Static. “Unit 3, 10-78, officer needs assistance.”





8




I stared at the hands on my pocket watch. “The time was wrong in her cruiser—they never adjusted it after they jumped it, and that’s why the clock was an hour slow.”

“That is not the point.”

I sat there, still trying to get warm after a shower and clean, dry clothes. “No, I suppose it isn’t.”

“You heard it, the same as I did.”

Hot Springs County Memorial Hospital was a lot like the hospital back in Durant, especially the mauve waiting room with the mauve walls, mauve carpet, mauve drapes, and off-mauve furniture.
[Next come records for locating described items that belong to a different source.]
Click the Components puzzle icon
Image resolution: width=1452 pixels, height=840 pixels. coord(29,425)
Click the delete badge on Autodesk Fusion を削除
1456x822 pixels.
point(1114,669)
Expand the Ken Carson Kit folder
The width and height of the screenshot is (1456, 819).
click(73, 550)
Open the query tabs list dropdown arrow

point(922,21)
“It was exactly one hour late.”

Leaning back on the mauve sofa, he attempted to get me to answer. “You are not addressing the question.”

“Bear with me for a moment.” I sat forward in my chair with the thankfully not-mauve blanket still wrapped around me, resting my elbows on my knees. “That means that the electrics on the cruiser went out exactly one hour before the service guy got there.”

“Yes.”

“Exactly sixty minutes to the second. Doesn’t that strike you as odd?”

He laughed a gruff bark. “Yes, in the sea of odd that does strike me as a strange wave.”

I gave him a dirty look, but it didn’t appear to have any effect. “Yep, I heard it.” He circled the sofa and sat facing me, willing to engage in conversation now that I had answered the question. “Does the fact that I was half drowned, delirious, and occasionally unconscious limit my credibility in this?”